Exercise aim — Go through the records and report each line in which the word "должницы" occurs.

Information supplied —
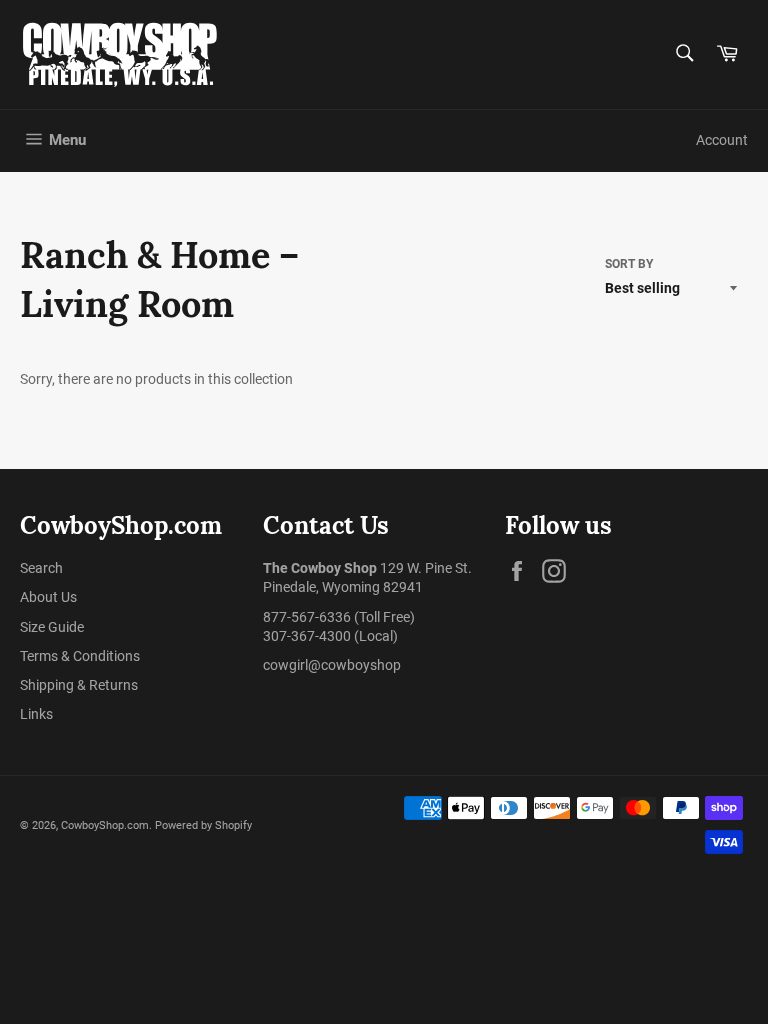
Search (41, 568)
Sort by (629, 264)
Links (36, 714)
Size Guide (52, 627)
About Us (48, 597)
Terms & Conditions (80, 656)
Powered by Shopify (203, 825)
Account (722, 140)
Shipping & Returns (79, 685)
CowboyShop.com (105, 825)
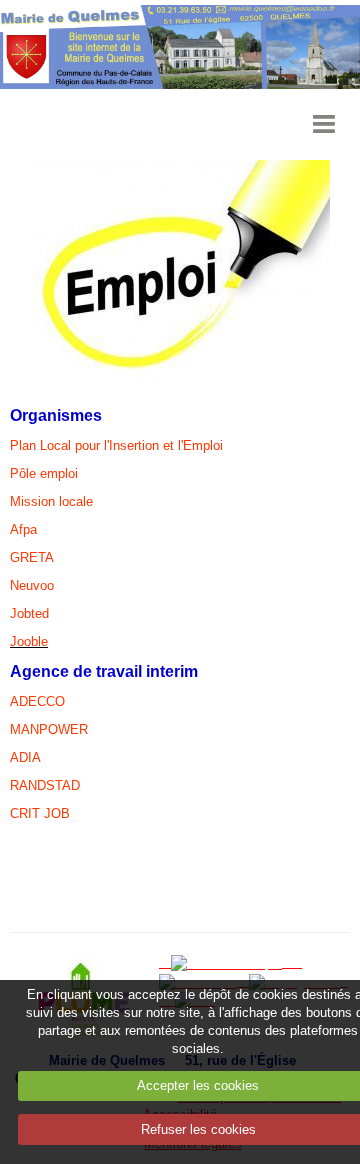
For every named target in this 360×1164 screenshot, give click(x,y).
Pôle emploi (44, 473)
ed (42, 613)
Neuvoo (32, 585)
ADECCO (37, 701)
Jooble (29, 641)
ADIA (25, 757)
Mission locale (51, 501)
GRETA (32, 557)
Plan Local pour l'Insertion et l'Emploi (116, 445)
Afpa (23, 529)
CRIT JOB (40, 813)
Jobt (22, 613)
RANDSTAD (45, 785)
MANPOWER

...

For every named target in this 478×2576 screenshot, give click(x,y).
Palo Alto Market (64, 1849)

---

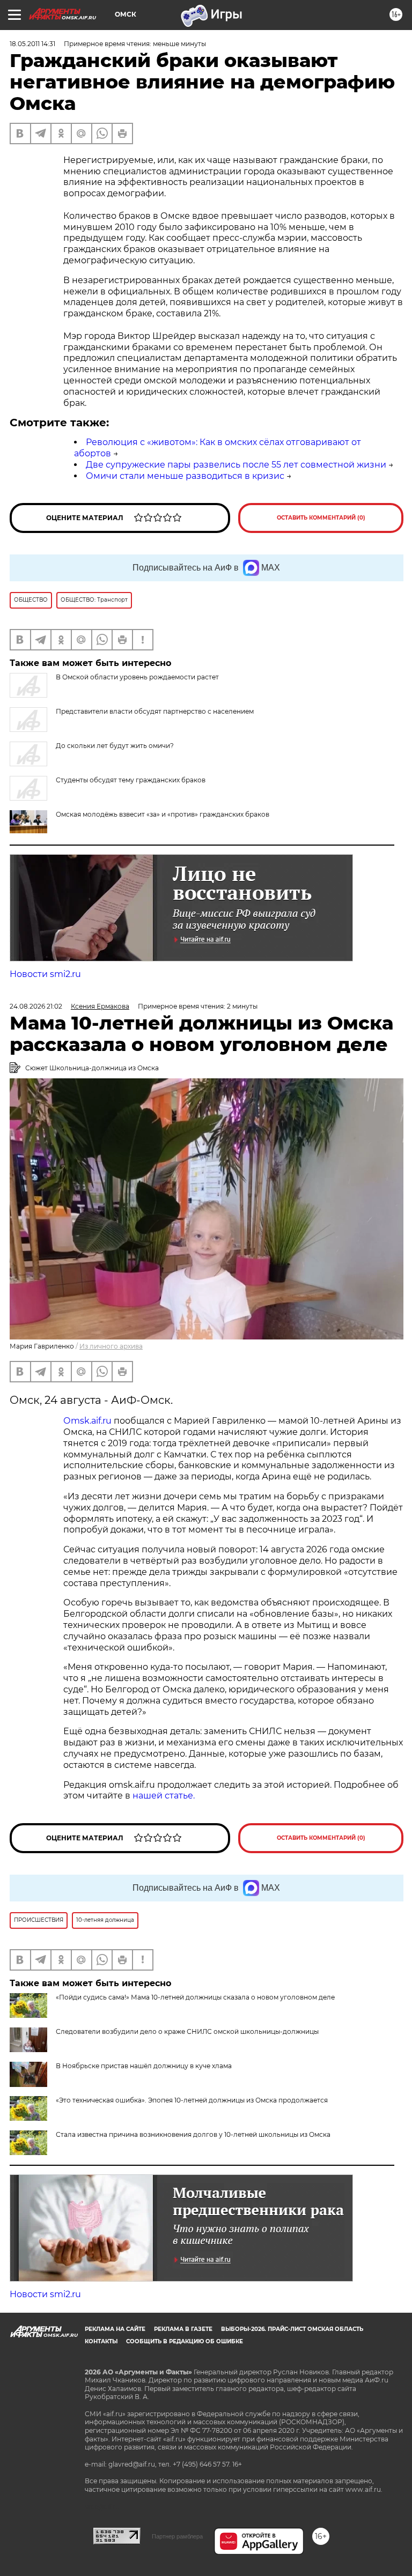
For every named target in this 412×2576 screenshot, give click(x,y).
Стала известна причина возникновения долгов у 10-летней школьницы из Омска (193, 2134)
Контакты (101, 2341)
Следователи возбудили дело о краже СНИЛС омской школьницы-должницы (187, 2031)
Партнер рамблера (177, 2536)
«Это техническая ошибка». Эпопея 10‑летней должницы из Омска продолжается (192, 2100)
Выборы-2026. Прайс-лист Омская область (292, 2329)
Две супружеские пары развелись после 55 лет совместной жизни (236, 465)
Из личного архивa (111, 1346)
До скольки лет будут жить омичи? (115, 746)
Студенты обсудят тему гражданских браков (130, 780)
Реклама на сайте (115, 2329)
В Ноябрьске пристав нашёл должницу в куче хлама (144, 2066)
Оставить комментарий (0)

Result for this task —
Следователи возбудили дело о краже СНИЛС омской школьницы-должницы (187, 2031)
«Это техническая ошибка». Эпопея 10‑летней должницы из Омска продолжается (192, 2100)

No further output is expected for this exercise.